EXERCISE GOAL:
Go to the line containing "Click the taskbar Search magnifier icon" below; retype it and all following lines exactly, and leave out the pictures.

***** THE RECORDS *****

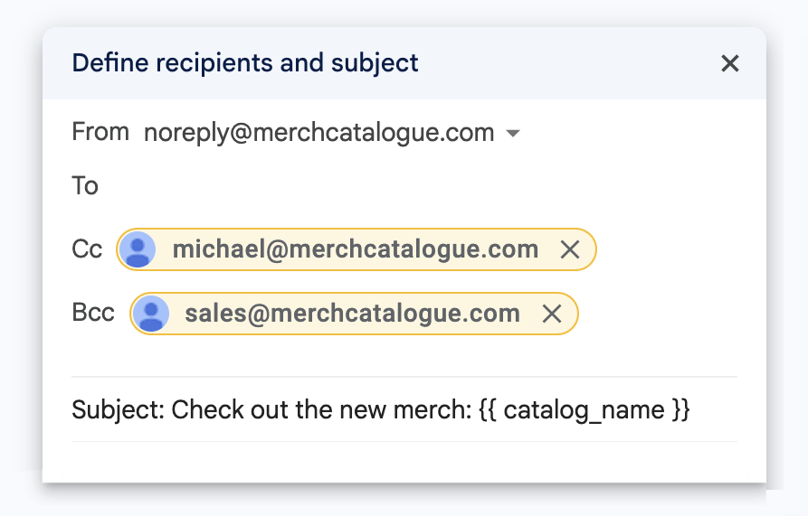Close the Define recipients and subject dialog
The image size is (808, 516).
pos(729,64)
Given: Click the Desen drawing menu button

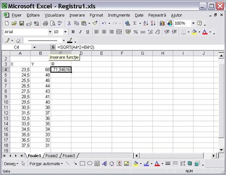Looking at the screenshot, I should (11, 164).

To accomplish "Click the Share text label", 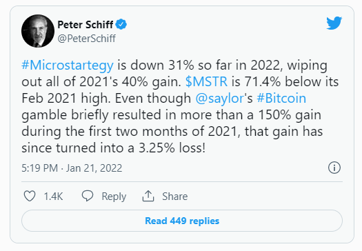I will pyautogui.click(x=174, y=197).
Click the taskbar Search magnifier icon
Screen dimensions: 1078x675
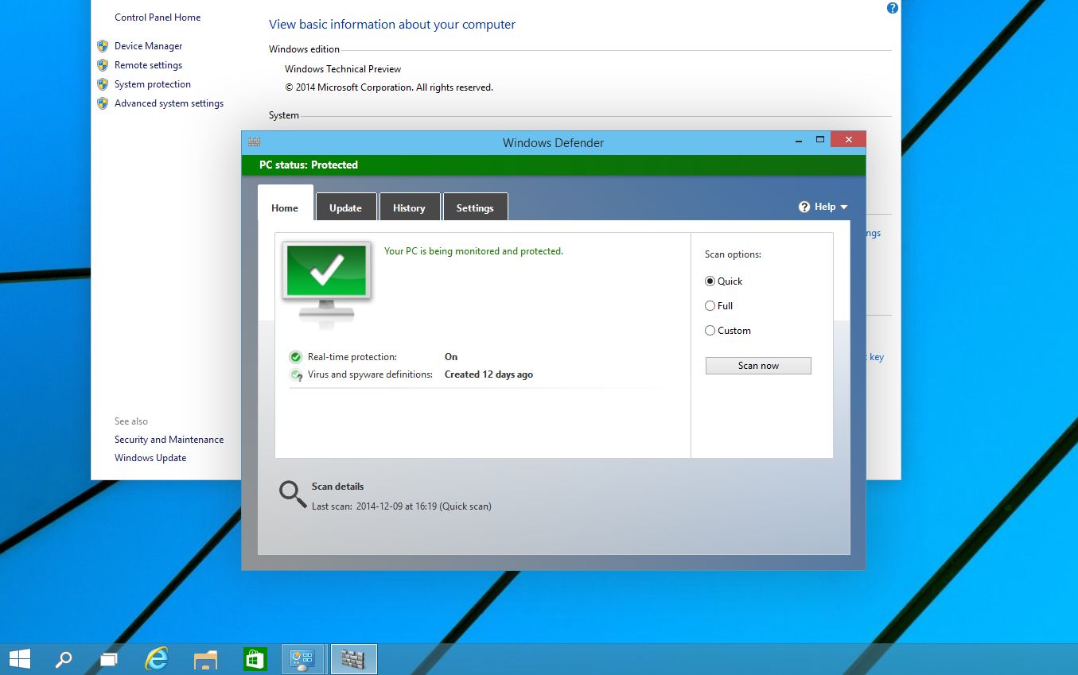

*****

WRITTEN RESPONSE:
Click the taskbar Search magnifier icon
Screen dimensions: 1078x675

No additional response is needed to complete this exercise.